I wish you could have seen me at the grocery store last weekend when I spent 20 minutes in the spice aisle looking for fenugreek leaves. (Guess what? Kroger doesn’t have them. I left it out. Deal with it.) I did find the rest of the spices I was missing like turmeric, cardamom (so $$!), ground cloves and coriander. This was an adapted butter chicken recipe that omitted some ingredients to make it quicker and easier to make. If you are interested in a very traditional butter chicken, here is one that will help you understand why I instantly googled “easy butter chicken” upon reading it.
Mise en place! (Gathering all these cheffing ingredients took 15 minutes.)
You dice your onion and soften it in the coconut oil. Then add the spices (pre-measure them all into a small bowl and mix so you can add them all at once) and the tomato paste, then the coconut milk. Very easy. Then add your chicken and let it cook for 15 minutes on low/med, stirring occasionally.
I served it with Indian “rice” which was really ground cauliflower sautéed with a bunch of spices. It was GREAT! I never thought I’d like cauliflower as a rice substitute (I mean, it’s no potato…) but it gets the right grainy texture and absorbs whatever you season it with.
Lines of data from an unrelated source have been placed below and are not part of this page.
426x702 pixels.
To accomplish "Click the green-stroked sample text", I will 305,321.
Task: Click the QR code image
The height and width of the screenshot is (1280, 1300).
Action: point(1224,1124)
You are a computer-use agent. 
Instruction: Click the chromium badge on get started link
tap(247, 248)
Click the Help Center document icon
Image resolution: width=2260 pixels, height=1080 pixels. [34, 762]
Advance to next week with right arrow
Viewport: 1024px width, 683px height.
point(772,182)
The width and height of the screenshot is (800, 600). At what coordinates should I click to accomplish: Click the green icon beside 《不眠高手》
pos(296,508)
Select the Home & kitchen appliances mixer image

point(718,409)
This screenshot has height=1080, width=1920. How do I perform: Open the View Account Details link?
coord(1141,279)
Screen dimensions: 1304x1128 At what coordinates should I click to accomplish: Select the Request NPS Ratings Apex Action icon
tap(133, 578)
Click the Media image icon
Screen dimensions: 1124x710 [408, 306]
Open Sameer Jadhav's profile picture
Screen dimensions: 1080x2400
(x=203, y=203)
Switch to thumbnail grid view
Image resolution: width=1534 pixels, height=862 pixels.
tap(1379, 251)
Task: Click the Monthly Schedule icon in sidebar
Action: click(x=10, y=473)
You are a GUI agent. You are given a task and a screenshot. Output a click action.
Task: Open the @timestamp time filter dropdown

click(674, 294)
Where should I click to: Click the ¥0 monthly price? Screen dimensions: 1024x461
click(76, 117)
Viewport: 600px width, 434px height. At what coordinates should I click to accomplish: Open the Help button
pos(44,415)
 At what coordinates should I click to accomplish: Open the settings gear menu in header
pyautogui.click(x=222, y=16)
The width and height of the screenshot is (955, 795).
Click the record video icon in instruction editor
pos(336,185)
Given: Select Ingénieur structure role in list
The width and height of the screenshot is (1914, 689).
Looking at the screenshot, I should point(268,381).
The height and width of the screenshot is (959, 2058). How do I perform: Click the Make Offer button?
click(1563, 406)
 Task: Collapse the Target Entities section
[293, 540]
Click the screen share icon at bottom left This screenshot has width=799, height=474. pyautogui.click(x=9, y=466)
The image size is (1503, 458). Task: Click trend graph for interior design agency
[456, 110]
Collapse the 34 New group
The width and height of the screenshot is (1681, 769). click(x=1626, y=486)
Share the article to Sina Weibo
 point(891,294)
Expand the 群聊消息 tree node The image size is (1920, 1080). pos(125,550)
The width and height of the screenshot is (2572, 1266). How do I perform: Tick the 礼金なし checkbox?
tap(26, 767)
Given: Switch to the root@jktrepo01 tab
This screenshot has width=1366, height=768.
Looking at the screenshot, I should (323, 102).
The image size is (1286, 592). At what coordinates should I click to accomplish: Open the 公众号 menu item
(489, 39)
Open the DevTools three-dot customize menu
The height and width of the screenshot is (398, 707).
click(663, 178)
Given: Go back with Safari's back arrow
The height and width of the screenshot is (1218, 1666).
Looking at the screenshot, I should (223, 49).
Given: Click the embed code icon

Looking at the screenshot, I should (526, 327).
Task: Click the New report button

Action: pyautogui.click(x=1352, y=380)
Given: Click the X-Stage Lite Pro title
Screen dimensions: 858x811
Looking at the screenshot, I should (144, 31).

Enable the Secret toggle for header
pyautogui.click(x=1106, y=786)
Cut it into florets and pulse in the food processor JUST until it is rice sized.
I sautéed it in a little coconut oil and seasoned with the spices (like 6?) until it was softened and developed a great nutty flavor, about 8 – 9 minutes. You might need to add a little more oil if it dries out.
And there is all is, delicious Indian butter chicken and rice. My house smelled magical.